◆ Passage
..............................
Most people enjoy beaches, strolling along the beach shore line, collecting shells, and looking at what the ocean has brought ashore and fetched up, but for aquarium hobbyists and enthusiasts, the ocean and its inhabitants is a fascinating place.

Everything about it is exciting! Learning what each piece of equipment does, the roles different livestock play in the ecosystem and just trying to wrap your head around the science of water chemistry is exhilarating. So many recent advancements in aquarium technology has now made it possible and easier to successfully maintain saltwater and reef tanks even for the super-busy aquarist.

When aquarists decide to set up a saltwater or reef tank, they look for color, variety and focus on their preferred species. Lighting becomes very important. The decisions on whether to have a fish only tank? A predator tank? A reef tank? What corals? SPS? LPS? Mixed reef? Aquascaping? Equipment? The selection of their tank inhabitants becomes a very important process. It is important not to get it wrong because it can become a very costly and disappointing experience. Most important of all is the compatibility of the livestock and the size of the tank that is housing the inhabitants.

Some fish grow too large for many or most home aquariums. Some fish are also unsuitable for reef tanks as they will use the corals as food and damage them. So, it is important to always keep in mind that no matter how beautiful the fish is, it’s desirability decreases if it will not cohabitate or get along with other tank mates or eat your corals or other fish.

What every aquarists strives for is a Peaceful Community. And, because most fish are territorial “a go away, get out of my space” attitude, so, in order for other members of the community can settle and find their own space and territory, it is critical and important that the aquarist obtains as much information and education.

When first deciding to set up an saltwater or reef tank, it is as important to write down a list of the tank inhabitants the aquarist wishes to display in their tank, research their compatibility, as it is in the selection of the tank size and equipment. The aquarist should familiarize themselves with which species to introduce first and which species to introduce last. This process can take months and even a year depending on the size tank and how many inhabitants can safely co-exist.

So, there is a lot to consider for the success and health of your display tank and its inhabitants. It is a massive mistake buying an aquarium without an overall cost check. It is a wonderful, satisfying and fascinating hobby. But more importantly, we want to ensure that aquarists practice sustainable fish and reef keeping.

Personally, it is hard for me to make up my mind which is the most beautiful and most desirable as I find them all irresistible. But, then again, this is why aquarists find the need to continue to upgrade to larger tanks and/or have multiple tanks.
..............................
◆ Data shown
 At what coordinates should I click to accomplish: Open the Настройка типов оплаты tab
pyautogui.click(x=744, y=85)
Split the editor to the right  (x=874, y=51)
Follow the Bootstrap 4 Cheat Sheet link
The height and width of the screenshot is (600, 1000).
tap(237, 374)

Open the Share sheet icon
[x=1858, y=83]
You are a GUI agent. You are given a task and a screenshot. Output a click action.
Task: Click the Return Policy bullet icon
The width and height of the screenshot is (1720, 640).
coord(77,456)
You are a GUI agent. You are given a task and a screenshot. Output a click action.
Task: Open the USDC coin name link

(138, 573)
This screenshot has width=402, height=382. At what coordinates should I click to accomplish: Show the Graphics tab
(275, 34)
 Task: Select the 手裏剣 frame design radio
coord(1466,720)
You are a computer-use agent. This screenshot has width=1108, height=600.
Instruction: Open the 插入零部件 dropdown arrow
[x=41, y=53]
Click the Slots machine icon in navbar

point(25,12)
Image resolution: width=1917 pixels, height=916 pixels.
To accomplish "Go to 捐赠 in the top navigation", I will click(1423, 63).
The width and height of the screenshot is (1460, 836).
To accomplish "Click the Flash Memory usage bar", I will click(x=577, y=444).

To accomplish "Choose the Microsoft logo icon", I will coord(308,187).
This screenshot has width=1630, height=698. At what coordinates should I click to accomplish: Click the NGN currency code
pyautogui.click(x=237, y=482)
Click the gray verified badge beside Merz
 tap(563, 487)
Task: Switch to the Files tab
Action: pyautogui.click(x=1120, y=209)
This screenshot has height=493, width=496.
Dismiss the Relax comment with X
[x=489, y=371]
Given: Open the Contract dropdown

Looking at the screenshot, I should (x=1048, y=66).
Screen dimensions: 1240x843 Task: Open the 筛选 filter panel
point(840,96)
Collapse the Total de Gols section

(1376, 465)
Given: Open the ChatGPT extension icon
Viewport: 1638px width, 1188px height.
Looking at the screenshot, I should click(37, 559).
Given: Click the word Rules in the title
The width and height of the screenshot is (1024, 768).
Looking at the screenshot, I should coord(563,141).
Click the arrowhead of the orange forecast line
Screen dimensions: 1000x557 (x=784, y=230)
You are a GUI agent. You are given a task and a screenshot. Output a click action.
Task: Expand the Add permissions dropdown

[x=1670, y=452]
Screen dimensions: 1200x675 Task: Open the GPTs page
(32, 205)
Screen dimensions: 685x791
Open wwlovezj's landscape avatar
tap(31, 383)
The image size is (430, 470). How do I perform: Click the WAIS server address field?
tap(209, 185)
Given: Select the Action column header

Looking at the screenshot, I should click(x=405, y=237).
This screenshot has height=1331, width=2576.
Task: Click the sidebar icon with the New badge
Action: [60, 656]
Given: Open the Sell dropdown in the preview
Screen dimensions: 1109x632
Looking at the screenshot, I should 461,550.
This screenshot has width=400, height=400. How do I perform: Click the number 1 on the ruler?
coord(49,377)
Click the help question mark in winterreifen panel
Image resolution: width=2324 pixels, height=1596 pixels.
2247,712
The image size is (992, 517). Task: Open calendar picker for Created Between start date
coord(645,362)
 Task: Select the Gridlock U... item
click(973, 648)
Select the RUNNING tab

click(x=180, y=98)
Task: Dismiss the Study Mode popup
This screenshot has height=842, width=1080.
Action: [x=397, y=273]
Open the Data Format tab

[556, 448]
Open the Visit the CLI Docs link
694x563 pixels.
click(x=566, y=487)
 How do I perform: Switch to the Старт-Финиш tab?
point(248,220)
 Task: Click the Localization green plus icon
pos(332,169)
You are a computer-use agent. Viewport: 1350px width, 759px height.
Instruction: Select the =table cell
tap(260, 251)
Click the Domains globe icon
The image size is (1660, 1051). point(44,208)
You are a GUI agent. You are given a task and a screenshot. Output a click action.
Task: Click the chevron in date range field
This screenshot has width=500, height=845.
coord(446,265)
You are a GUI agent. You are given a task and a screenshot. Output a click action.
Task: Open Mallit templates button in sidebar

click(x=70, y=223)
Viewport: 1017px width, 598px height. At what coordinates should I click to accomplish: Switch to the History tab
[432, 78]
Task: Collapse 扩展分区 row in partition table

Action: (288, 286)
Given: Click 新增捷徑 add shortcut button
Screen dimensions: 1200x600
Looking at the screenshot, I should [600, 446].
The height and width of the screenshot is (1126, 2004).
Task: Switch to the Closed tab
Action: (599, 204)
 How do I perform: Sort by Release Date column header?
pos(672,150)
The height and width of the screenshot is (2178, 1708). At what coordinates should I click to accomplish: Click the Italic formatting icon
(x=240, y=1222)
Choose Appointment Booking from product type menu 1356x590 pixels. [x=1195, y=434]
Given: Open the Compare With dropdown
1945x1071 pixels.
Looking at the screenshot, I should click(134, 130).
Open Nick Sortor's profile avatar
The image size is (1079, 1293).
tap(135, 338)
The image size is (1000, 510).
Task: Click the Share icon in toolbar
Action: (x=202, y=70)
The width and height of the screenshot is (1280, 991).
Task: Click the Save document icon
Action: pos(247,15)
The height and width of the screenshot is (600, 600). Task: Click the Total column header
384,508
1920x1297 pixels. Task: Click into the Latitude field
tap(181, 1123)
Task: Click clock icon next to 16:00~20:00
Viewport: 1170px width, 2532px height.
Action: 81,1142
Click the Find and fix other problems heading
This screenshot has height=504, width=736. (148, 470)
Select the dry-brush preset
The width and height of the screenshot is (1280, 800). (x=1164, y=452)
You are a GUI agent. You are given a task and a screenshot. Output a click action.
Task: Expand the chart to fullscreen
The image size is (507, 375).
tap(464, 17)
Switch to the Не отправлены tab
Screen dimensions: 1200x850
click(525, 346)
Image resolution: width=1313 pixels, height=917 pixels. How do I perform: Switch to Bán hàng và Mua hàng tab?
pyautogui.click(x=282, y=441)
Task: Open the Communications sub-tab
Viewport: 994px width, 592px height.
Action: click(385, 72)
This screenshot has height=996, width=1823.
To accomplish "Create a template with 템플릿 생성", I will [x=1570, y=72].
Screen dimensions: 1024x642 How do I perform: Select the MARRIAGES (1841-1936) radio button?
..............................
◆ Given instruction 1
Using the aquarium passage above, decide whether each statement agrees with it. Answer yes or no for each and quote the deciding words.
(a) Some fish are unsuitable for reef tanks because they eat corals.
(b) Choosing and introducing a tank's inhabitants always takes less than a month.
(c) According to the passage, most fish are territorial.
◆ Given instruction 2
From the aquarium passage above, output the part that opens with the words "Everything about it" and closes with "the super-busy aquarist.".
◆ Given instruction 3
In the aquarium passage above, what is named as most important of all when selecting a tank's inhabitants?

◆ Exercise result 1
(a) Yes: "Some fish are also unsuitable for reef tanks as they will use the corals as food and damage them."
(b) No: "This process can take months and even a year depending on the size tank and how many inhabitants can safely co-exist."
(c) Yes: "because most fish are territorial"

◆ Exercise result 2
Everything about it is exciting! Learning what each piece of equipment does, the roles different livestock play in the ecosystem and just trying to wrap your head around the science of water chemistry is exhilarating. So many recent advancements in aquarium technology has now made it possible and easier to successfully maintain saltwater and reef tanks even for the super-busy aquarist.

◆ Exercise result 3
The compatibility of the livestock and the size of the tank that houses them.